OnLive streaming games readies US launch, vapourware accusations put to rest?

onlivePerhaps this will put the vapourware accusations to rest.

OnLive, the streaming games start-up, has announced that it will begin rolling out its subscription service ($14.95 per-month plus the cost of purchasing or renting the games themselves) to customers on the 17th of June 2010 to coincide with this year’s E3 gaming conference.

It will be a US-only offering, however, at least for the foreseeable future, restricted to “to early registrants throughout the 48 contiguous United States”. This is in-line with their beta test program which requires users to be within 1000 miles of one of OnLive’s data centres.
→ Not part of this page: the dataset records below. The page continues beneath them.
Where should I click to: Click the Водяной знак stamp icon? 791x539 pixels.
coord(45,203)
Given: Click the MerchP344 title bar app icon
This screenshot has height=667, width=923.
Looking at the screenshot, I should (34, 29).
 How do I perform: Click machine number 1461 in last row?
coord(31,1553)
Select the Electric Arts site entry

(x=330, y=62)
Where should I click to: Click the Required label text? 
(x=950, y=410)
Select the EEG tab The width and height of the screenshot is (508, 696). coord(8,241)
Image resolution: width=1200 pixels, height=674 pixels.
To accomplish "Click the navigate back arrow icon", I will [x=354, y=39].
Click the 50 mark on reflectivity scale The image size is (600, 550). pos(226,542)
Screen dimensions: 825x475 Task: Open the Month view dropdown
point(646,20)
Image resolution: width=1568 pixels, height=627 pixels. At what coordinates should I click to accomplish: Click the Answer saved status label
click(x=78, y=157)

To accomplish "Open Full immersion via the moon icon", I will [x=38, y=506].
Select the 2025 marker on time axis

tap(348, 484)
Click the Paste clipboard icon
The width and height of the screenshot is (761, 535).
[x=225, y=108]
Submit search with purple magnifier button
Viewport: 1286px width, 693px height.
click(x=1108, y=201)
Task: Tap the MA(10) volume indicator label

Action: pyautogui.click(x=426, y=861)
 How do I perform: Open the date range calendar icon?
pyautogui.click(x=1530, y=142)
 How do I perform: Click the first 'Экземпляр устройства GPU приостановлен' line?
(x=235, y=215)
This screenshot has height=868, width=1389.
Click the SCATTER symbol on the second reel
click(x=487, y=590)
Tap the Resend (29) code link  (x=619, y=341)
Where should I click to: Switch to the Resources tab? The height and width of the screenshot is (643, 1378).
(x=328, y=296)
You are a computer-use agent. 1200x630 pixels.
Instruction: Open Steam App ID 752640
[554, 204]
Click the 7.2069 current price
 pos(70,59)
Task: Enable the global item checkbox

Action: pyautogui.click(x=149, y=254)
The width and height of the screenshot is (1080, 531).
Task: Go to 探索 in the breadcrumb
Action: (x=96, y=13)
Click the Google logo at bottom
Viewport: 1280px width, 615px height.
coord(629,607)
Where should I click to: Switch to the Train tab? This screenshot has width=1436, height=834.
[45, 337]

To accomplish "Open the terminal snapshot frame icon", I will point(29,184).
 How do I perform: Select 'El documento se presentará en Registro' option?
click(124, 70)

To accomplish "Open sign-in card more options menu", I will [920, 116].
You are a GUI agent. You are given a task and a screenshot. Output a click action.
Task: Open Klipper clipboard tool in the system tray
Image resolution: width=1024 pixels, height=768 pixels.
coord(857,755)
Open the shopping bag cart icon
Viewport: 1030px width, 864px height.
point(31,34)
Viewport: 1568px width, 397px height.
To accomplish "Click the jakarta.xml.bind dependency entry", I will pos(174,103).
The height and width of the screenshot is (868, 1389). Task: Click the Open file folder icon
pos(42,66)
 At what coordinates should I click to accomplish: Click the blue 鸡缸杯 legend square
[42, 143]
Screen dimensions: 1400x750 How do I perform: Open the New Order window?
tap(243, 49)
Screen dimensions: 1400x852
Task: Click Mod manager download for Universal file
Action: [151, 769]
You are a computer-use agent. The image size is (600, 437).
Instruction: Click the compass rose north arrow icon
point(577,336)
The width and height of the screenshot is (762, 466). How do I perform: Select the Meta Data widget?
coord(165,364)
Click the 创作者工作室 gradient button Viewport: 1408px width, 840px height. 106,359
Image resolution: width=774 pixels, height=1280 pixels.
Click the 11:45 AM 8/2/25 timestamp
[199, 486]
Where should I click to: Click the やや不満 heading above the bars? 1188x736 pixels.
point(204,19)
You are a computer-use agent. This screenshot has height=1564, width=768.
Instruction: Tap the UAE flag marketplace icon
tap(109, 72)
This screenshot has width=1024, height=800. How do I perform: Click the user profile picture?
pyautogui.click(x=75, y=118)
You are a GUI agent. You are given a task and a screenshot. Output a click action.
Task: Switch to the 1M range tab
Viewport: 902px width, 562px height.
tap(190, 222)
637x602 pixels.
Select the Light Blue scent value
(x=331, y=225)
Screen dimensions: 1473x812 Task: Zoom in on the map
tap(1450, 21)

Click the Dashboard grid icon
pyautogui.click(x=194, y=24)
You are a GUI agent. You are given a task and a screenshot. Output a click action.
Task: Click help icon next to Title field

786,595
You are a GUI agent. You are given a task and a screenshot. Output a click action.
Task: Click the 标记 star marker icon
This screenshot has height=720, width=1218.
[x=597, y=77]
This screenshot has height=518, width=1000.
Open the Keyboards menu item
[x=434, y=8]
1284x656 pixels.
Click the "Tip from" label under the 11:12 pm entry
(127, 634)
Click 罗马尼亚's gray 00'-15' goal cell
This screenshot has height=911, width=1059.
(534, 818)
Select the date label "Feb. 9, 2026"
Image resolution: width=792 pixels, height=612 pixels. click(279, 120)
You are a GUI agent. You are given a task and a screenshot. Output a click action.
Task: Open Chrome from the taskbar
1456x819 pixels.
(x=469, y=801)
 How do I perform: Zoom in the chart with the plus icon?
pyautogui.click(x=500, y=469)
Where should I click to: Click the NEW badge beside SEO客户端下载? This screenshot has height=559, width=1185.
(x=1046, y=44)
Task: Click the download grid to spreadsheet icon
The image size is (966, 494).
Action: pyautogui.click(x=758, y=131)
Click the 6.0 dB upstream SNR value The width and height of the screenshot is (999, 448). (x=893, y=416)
The idea behind OnLive is that rather than having a powerful games console in your home, OnLive handles all of the heavy duty computation and graphics rendering. Then, a video stream of the game is sent back to your screen, and your controller inputs are sent back to them, and so on.

In other words, it is a thin client approach to video gaming, which has the advantage that OnLive can run on anything from a dedicated set-top box to a browser plugin. As such, the company states that OnLive will also work on Apple Mac computers. Given the recent announcement of Steam games, including the upcoming Portal 2, being published for OSX, it’s a very exciting time for wannabe Mac gamers.

What’s more, it’s reported that OnLive should function with no more than a 1.5Mbps internet connection, and HD gaming over 5Mbps.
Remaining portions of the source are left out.